As a scholar, the prospect of attending university was one filled with great excitement and enthusiasm. After spending almost twelve years in a rigorous school system, which allowed little room for creativity or individuality (the colour of our underwear was regulated), I longed to attend university, a world which numerous brochures and pamphlets from institutions across the country described as the period of my life that would be filled with possibility. I was eager to steer my future down the right path, to leave home and to assert my independence but most of all, I yearned to find myself.
After almost a year on “my own”, I like many other first year and sometimes even masters’ students at university, feel that this endeavour has been somewhat futile - I still do not know who I am. At times I think that it is unfair of me demand an answer to such a simple yet complex question, whereas at other times I’m perplexed as to how I still have not managed crack this question. To put it simply, I am more confused now than ever before. I no longer know what I would like to do with my life and as such regularly consider switching majors, dropping and picking up subjects and sometimes even dropping out of university as a whole.
Academics aside, I am well aware that blinded by the desire to fit, I haven’t always been true to myself. While I realise that throughout our lives, we are all influenced by others, I can’t help but wonder whether the way in which I carry myself, my diction of choice or taste in music mirrors that of my friends or whether it reflects who I really am.
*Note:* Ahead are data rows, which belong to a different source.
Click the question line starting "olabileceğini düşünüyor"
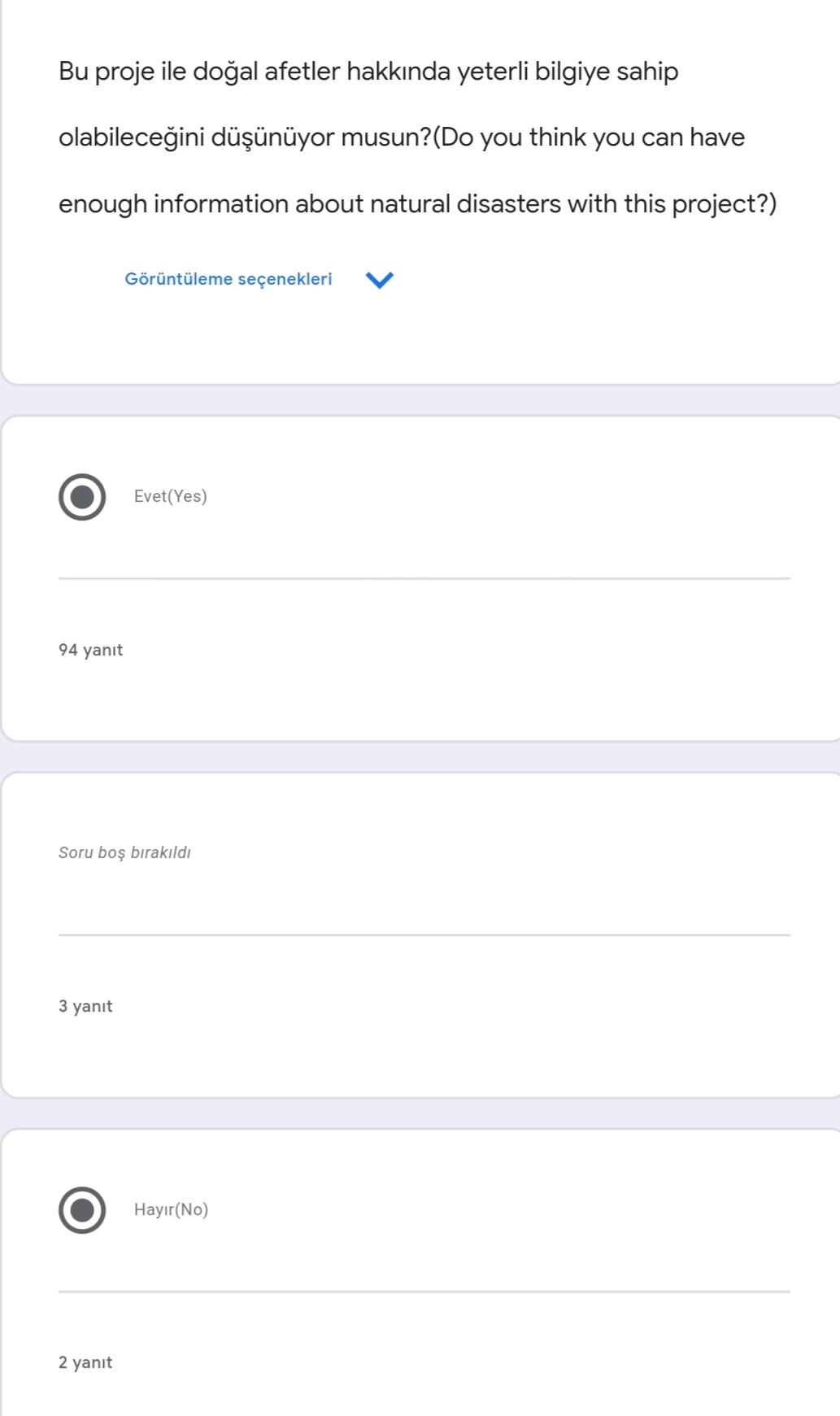click(401, 137)
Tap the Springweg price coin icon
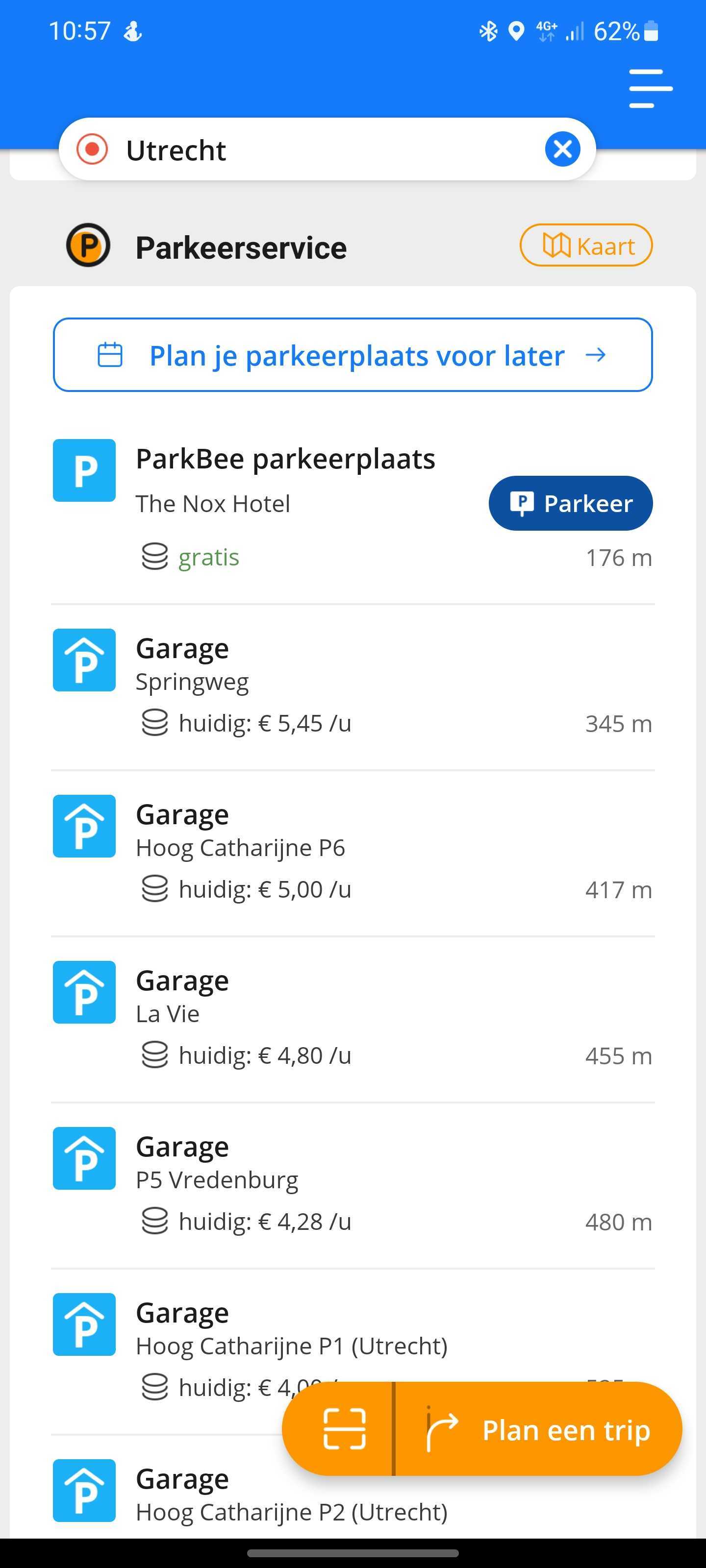 pos(155,723)
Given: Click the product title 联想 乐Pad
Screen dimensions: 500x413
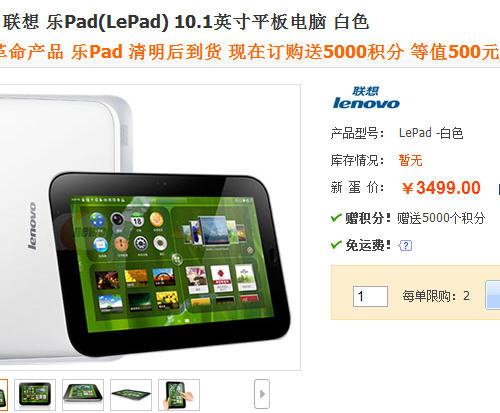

My friend Charmaine, regrets that she allowed herself to be swayed by the desires of her friends to the point where she could no longer recognise herself: “I wish I had taken time to explore my talents. I wish I hadn’t gone along with all group activities; I partied a lot in the first semester and went along with what everyone else did instead of doing what I enjoyed. I focused too much on new things and in the process forgot who I was and what I enjoyed,” she says when speaking of her regrets as a first year student.
I am certain that like Charmaine and I there are billions of students who go through their first or even final years at a tertiary institution hoping that their quest for knowledge will also lead them down the path of self-discovery. Oftentimes, this simply isn’t the case. While students may find themselves doing the unexpected are they really finding themselves or are they just realising the stereotypes associated with students?
It is only natural for us to lose ourselves during transitive periods in our lives and university signifies that all important transition from childhood to adulthood. Perhaps it would be wiser if instead of promising hordes that they will embark on a journey of self discovery and ultimately find themselves, university’s should rather say that among other things, they provide students with the platform to create themselves, which, in time will see them leaving their mark on the world.